_Work request:_ Write out the complete data exactly as written.

----------

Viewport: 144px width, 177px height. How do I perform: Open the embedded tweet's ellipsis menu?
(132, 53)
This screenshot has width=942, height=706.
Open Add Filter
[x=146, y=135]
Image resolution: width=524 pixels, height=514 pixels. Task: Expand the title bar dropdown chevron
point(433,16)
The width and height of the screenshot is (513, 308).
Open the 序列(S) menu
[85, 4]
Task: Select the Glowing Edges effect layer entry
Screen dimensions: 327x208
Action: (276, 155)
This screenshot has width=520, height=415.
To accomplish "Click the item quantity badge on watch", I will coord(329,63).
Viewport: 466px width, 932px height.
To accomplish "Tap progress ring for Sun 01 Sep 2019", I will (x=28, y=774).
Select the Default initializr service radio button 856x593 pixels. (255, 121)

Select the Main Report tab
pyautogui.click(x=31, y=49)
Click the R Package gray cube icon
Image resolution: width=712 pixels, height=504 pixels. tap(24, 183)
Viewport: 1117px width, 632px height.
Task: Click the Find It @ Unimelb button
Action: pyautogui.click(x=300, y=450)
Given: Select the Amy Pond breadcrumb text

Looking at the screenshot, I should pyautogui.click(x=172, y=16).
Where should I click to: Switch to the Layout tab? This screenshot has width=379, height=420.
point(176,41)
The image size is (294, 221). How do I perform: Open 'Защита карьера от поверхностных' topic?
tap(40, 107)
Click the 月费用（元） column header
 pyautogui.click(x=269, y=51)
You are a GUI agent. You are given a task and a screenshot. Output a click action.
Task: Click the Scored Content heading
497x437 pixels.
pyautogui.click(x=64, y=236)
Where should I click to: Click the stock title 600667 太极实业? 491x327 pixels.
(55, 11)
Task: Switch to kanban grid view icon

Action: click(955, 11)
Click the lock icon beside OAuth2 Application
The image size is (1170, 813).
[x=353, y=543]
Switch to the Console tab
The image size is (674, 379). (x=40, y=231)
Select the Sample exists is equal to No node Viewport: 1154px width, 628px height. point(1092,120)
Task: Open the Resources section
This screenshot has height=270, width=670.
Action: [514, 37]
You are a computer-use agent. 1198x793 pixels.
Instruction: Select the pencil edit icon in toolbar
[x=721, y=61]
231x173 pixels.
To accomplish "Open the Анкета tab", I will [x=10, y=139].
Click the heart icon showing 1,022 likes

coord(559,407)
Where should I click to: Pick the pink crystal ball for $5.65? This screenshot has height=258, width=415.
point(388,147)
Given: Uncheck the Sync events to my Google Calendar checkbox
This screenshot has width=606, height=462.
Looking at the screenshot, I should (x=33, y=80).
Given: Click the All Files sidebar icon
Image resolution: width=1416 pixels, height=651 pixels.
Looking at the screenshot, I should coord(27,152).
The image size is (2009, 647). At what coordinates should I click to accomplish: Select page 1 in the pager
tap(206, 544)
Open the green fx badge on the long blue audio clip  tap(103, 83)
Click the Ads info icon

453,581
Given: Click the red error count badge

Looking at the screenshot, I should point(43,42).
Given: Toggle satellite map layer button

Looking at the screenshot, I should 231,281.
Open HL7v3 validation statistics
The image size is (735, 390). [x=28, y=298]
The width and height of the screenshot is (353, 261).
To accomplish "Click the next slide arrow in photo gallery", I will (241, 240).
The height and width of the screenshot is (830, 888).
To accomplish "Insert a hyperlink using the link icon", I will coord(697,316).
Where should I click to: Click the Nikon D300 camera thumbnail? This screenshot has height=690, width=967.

----------

_Task output:_
Viewport: 144px width, 177px height. How do I perform: Open the embedded tweet's ellipsis menu?
(132, 53)
This screenshot has width=942, height=706.
Open Add Filter
[x=146, y=135]
Image resolution: width=524 pixels, height=514 pixels. Task: Expand the title bar dropdown chevron
point(433,16)
The width and height of the screenshot is (513, 308).
Open the 序列(S) menu
[85, 4]
Task: Select the Glowing Edges effect layer entry
Screen dimensions: 327x208
Action: (276, 155)
This screenshot has width=520, height=415.
To accomplish "Click the item quantity badge on watch", I will coord(329,63).
Viewport: 466px width, 932px height.
To accomplish "Tap progress ring for Sun 01 Sep 2019", I will (x=28, y=774).
Select the Default initializr service radio button 856x593 pixels. (255, 121)

Select the Main Report tab
pyautogui.click(x=31, y=49)
Click the R Package gray cube icon
Image resolution: width=712 pixels, height=504 pixels. tap(24, 183)
Viewport: 1117px width, 632px height.
Task: Click the Find It @ Unimelb button
Action: pyautogui.click(x=300, y=450)
Given: Select the Amy Pond breadcrumb text

Looking at the screenshot, I should pyautogui.click(x=172, y=16).
Where should I click to: Switch to the Layout tab? This screenshot has width=379, height=420.
point(176,41)
The image size is (294, 221). How do I perform: Open 'Защита карьера от поверхностных' topic?
tap(40, 107)
Click the 月费用（元） column header
 pyautogui.click(x=269, y=51)
You are a GUI agent. You are given a task and a screenshot. Output a click action.
Task: Click the Scored Content heading
497x437 pixels.
pyautogui.click(x=64, y=236)
Where should I click to: Click the stock title 600667 太极实业? 491x327 pixels.
(55, 11)
Task: Switch to kanban grid view icon

Action: click(955, 11)
Click the lock icon beside OAuth2 Application
The image size is (1170, 813).
[x=353, y=543]
Switch to the Console tab
The image size is (674, 379). (x=40, y=231)
Select the Sample exists is equal to No node Viewport: 1154px width, 628px height. point(1092,120)
Task: Open the Resources section
This screenshot has height=270, width=670.
Action: [514, 37]
You are a computer-use agent. 1198x793 pixels.
Instruction: Select the pencil edit icon in toolbar
[x=721, y=61]
231x173 pixels.
To accomplish "Open the Анкета tab", I will [x=10, y=139].
Click the heart icon showing 1,022 likes

coord(559,407)
Where should I click to: Pick the pink crystal ball for $5.65? This screenshot has height=258, width=415.
point(388,147)
Given: Uncheck the Sync events to my Google Calendar checkbox
This screenshot has width=606, height=462.
Looking at the screenshot, I should (x=33, y=80).
Given: Click the All Files sidebar icon
Image resolution: width=1416 pixels, height=651 pixels.
Looking at the screenshot, I should coord(27,152).
The image size is (2009, 647). At what coordinates should I click to accomplish: Select page 1 in the pager
tap(206, 544)
Open the green fx badge on the long blue audio clip  tap(103, 83)
Click the Ads info icon

453,581
Given: Click the red error count badge

Looking at the screenshot, I should point(43,42).
Given: Toggle satellite map layer button

Looking at the screenshot, I should 231,281.
Open HL7v3 validation statistics
The image size is (735, 390). [x=28, y=298]
The width and height of the screenshot is (353, 261).
To accomplish "Click the next slide arrow in photo gallery", I will (241, 240).
The height and width of the screenshot is (830, 888).
To accomplish "Insert a hyperlink using the link icon", I will coord(697,316).
Where should I click to: Click the Nikon D300 camera thumbnail? This screenshot has height=690, width=967.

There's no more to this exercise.